What you will do: As you reproduce every line below, keep it exactly as written and leave out the images.

Supplied records:
=-=-=

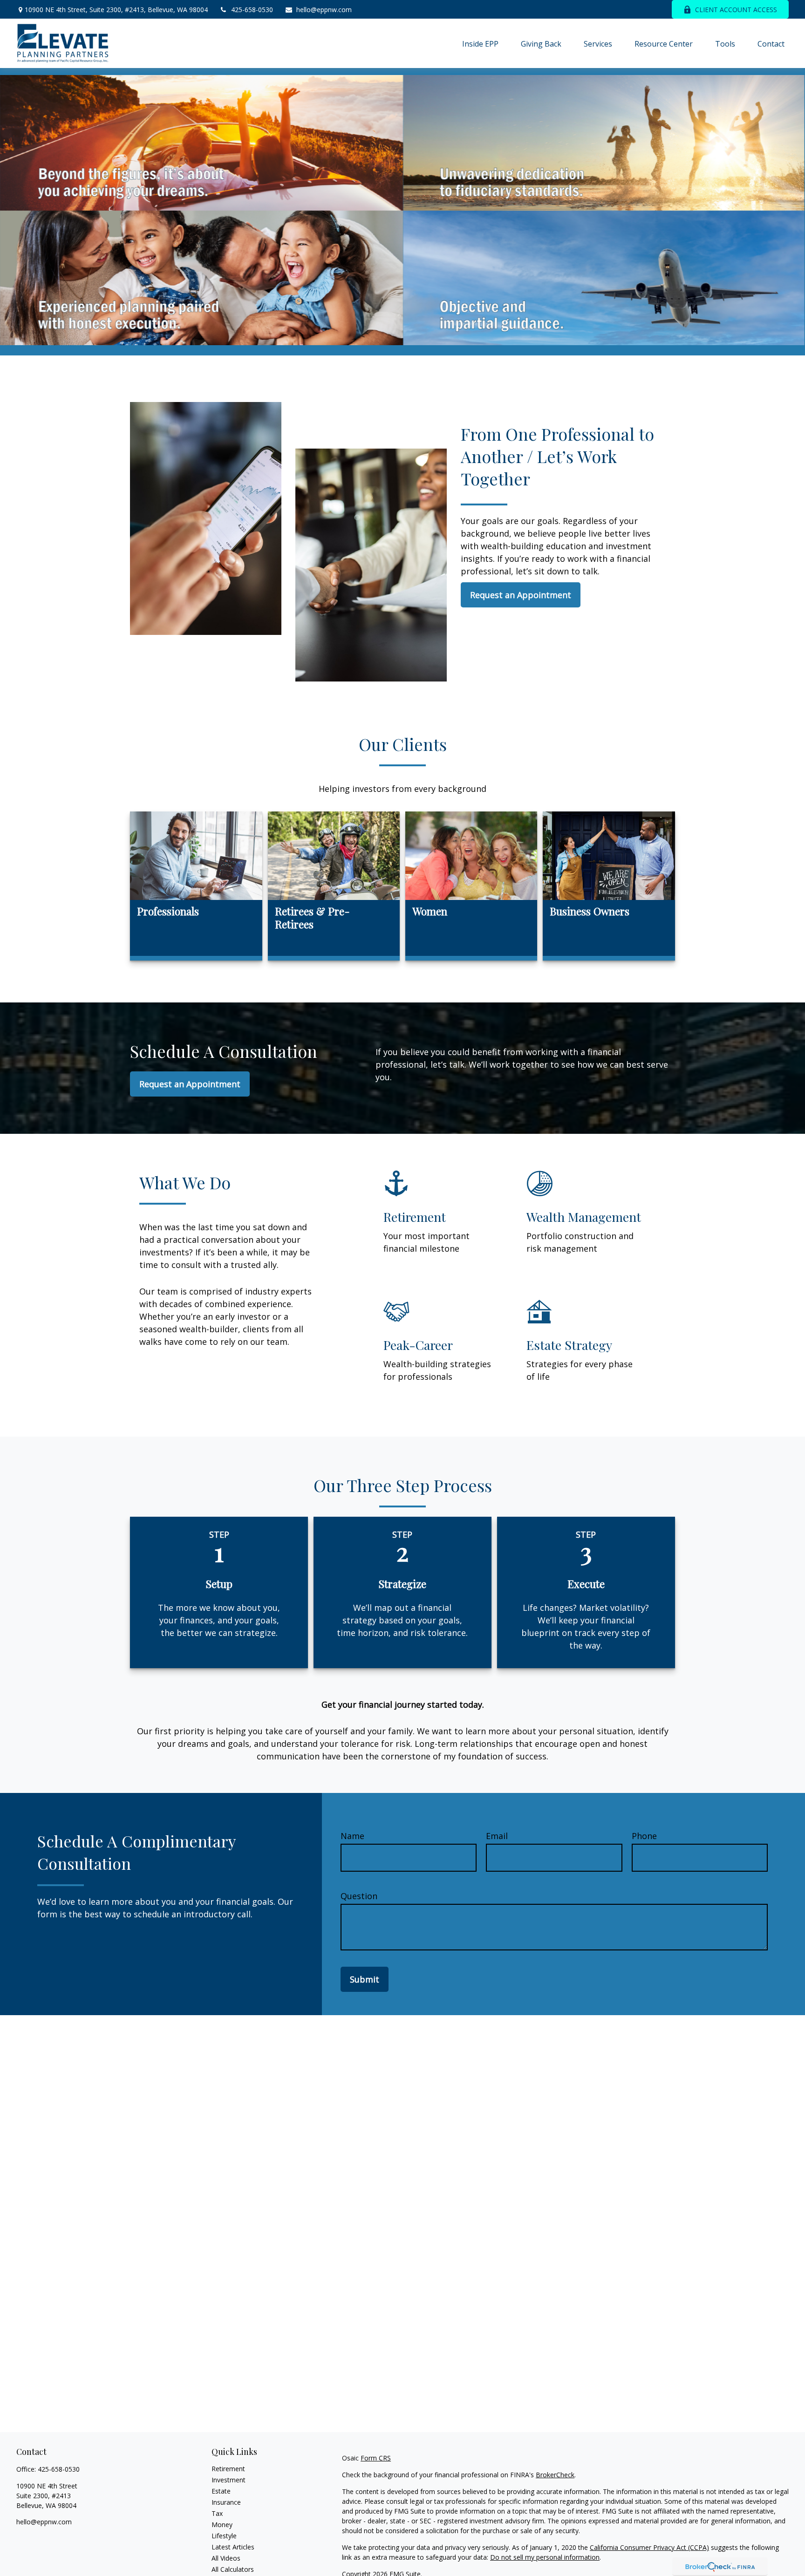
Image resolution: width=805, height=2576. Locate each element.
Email (497, 1835)
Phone (644, 1835)
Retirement (228, 2468)
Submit (364, 1979)
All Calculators (232, 2569)
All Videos (225, 2558)
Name (352, 1835)
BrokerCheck (555, 2474)
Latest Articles (232, 2546)
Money (221, 2524)
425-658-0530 (252, 9)
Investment (228, 2479)
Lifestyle (224, 2535)
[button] (480, 43)
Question (359, 1895)
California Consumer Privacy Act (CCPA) (649, 2547)
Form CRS (376, 2457)
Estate (221, 2491)
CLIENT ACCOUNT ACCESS (736, 9)
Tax (217, 2513)
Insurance (226, 2502)
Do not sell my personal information (545, 2557)
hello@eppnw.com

=-=-=

Task response:
Image resolution: width=805, height=2576. Locate each element.
Email (497, 1835)
Phone (644, 1835)
Retirement (228, 2468)
Submit (364, 1979)
All Calculators (232, 2569)
All Videos (225, 2558)
Name (352, 1835)
BrokerCheck (555, 2474)
Latest Articles (232, 2546)
Money (221, 2524)
425-658-0530 (252, 9)
Investment (228, 2479)
Lifestyle (224, 2535)
[button] (480, 43)
Question (359, 1895)
California Consumer Privacy Act (CCPA) (649, 2547)
Form CRS (376, 2457)
Estate (221, 2491)
CLIENT ACCOUNT ACCESS (736, 9)
Tax (217, 2513)
Insurance (226, 2502)
Do not sell my personal information (545, 2557)
hello@eppnw.com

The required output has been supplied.